Max Scherzer signed a seven-year, $210 million contract going into his age-30 season. Most teams were reticent to give him the length of contract he desired. All regret not doing so now.
But, what he learned, even in the offseason of 2015, was teams hunt excuses to drive down contracts. He was surprised by how many did not want a pitcher who made 30 or more starts six consecutive years, winning a Cy Young Award in the process, and labeled him an injury risk.
“Free agency is weird, and it’s only gotten weirder,” Scherzer told NBC Sports Washington last September. “We used to see teams covet guys who had demonstrated they can play in the league for X amount of years and produce. Now all we hear about [with] every free agent… every team tries to tear him down and say he’s the worst player ever and can’t do it anymore.”
Strasburg and Rendon just proved — yet again — they can do it. Both are coming off the best years of their career. Both are heading into the later stages of their career, like Scherzer was. Strasburg’s reliability will be questioned. Rendon’s foundation — namely his surgically repaired ankles — will be pointed at, in addition to their ages.
Washington will have significant cost reductions going into next season, though this is a five-year (or longer) extrapolation to consider. It declined Ryan Zimmerman’s 2020 $18 million option. He should be back for $10-12 million less. Declining Yan Gomes’ $9 million option will provide savings there, too. A veteran to match with Kurt Suzuki could provide another $4-5 million in savings, unless Washington wants to try an in-house catching option like Raudy Read or Taylor Gushue, which seems unlikely. Two players — Zimmerman and Gomes — roughly $15 million shaved.
Another factor was the prior built-in cost of Rendon and Strasburg. Their next contract, should it come from Washington, is not starting from zero in regard to the organization’s previous projections.
Strasburg was on the books for $25 million next season, $15 million each of the following two years and a staggering $45 million in 2023. Those considerations were already made. So, think of it this way: if Strasburg is offered six years, $200 million, what the Nationals have essentially done is given him two extra years on his original deal and large raises on two years in between to provide him an extra $100 million overall. It’s not a back-breaking concept.

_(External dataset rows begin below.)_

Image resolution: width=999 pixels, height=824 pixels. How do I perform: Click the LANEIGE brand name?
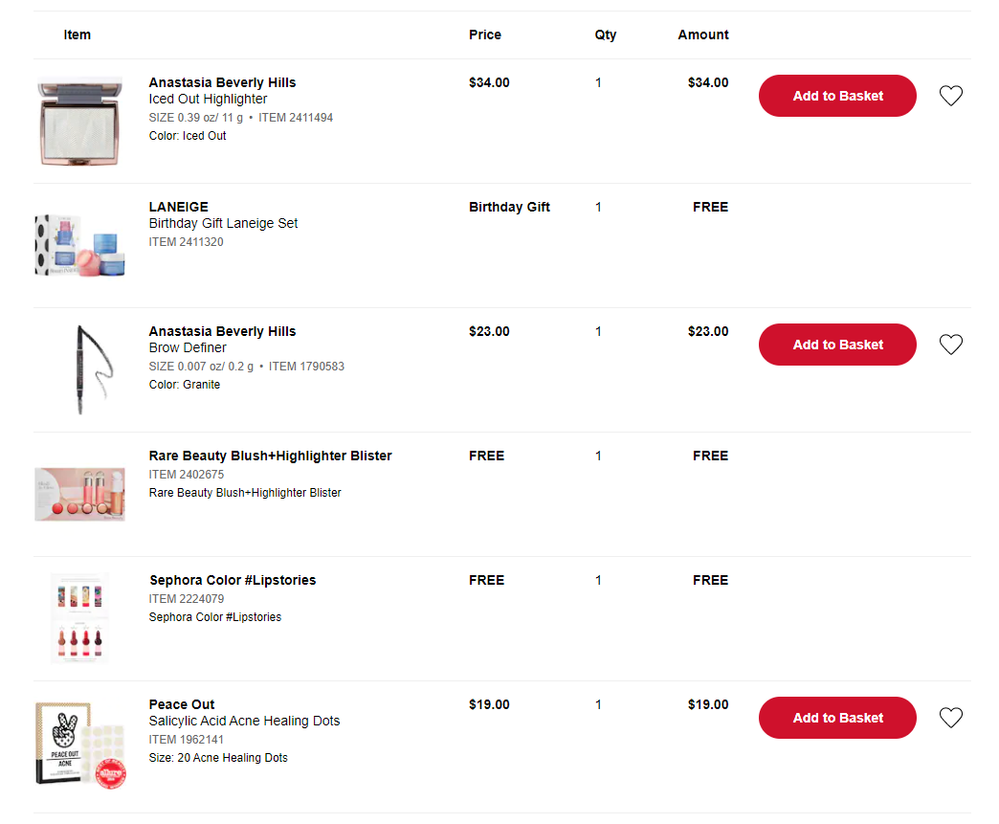click(x=178, y=207)
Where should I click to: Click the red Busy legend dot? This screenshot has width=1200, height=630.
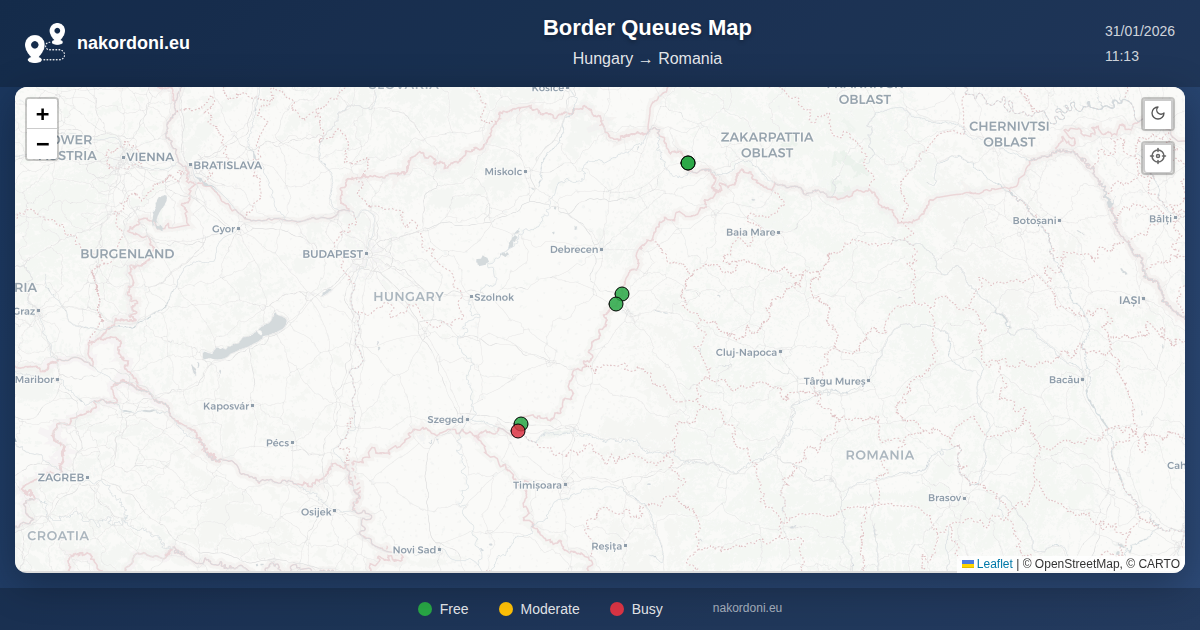tap(617, 609)
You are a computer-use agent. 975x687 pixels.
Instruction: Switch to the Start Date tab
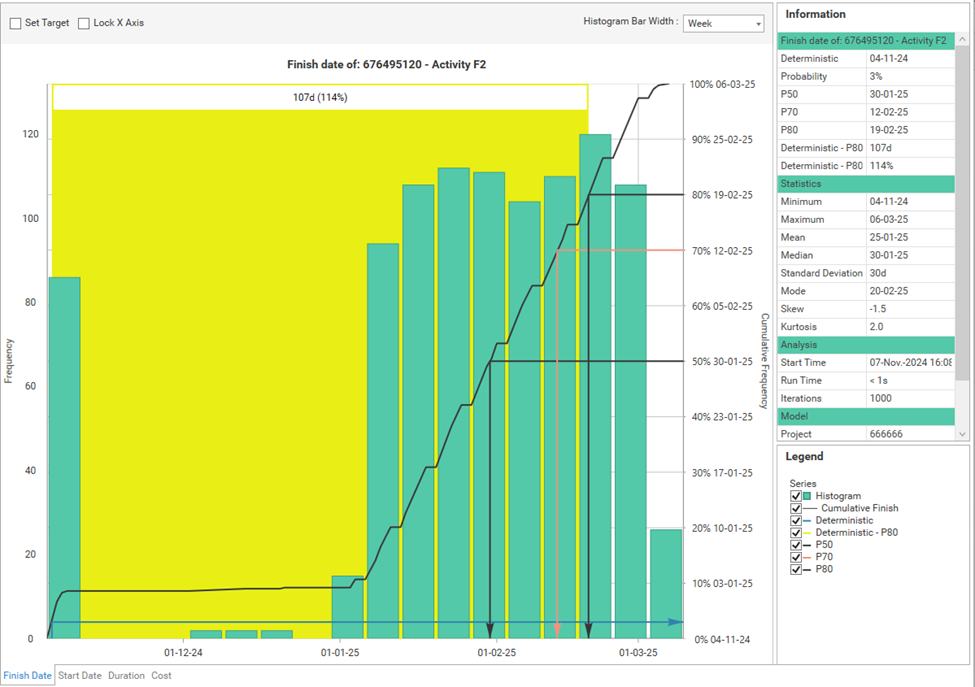point(80,676)
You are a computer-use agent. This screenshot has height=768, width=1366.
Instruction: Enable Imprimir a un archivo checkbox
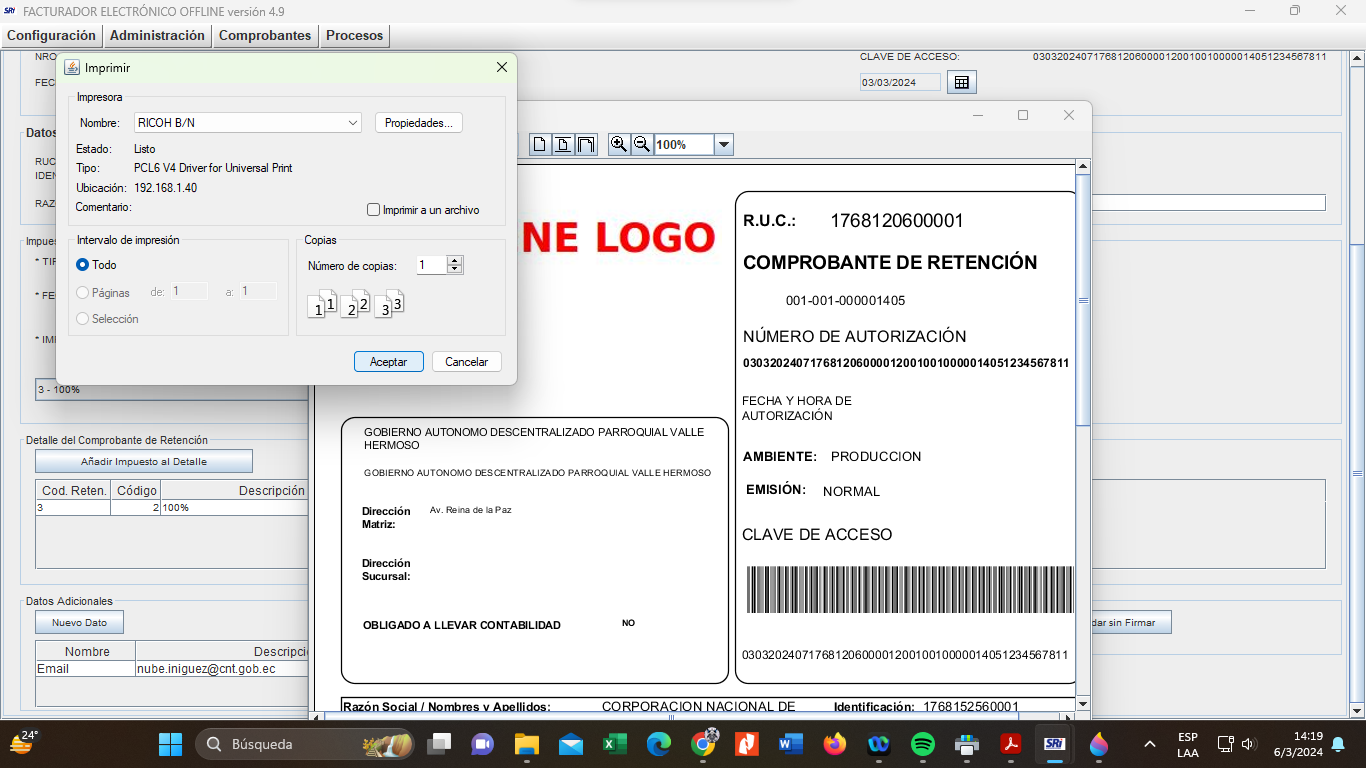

Rendon will be more difficult. If he is looking to match or exceed Nolan Arenado’s deal, then Washington has to find an additional $260 million over the next eight years. However, it was operating under the math in Strasburg’s prior contract when making an offer to Rendon of $210 million (a general number from prior reports). So, internally, the Nationals put out a plan for a roughly $310 million commitment to those two players. Which again means the gap between where they were and where they need to go — up to $460 million or so — isn’t a floor-to-ceiling move. It’s likely to be a discussion around another $150 million total across six years, or $25 million annually.
Also in the mix among the long-term math: Trea Turner. He can become a free agent in 2023. His cost should rise annually until then as he wades through the arbitration process. Further around the bend are Juan Soto and Victor Robles, who both can become free agents in 2025. They don’t enter arbitration until 2022.
Which makes Turner, Soto and Robles part of the good news — for now. They are extraordinarily cheap relative to their production, a process which should continue for three more years. Any Rendon or Strasburg contract will be more than half over before the young outfielders are due for extreme compensation.
Scherzer’s current contract is removed from the ledger after the 2021 season. He’s earning an average of $35 million the next two seasons. His departure cuts a wide swath in the payroll when considering how to pay Rendon and Strasburg with Soto and co. looming.
The CBT will annually creep forward, too.
A final consideration: players carry different values to different organizations. Washington knew it was well-structured for Bryce Harper to leave because of its outfield depth. In this case, there is no replacement for Rendon in the organization; there is no replacement even close to Strasburg in the organization. Their “value” well exceeds Harper’s “value” when it was considered last season specific to this team.
Is there a path? Yes. It is easy? No. Is it impossible? Certainly not.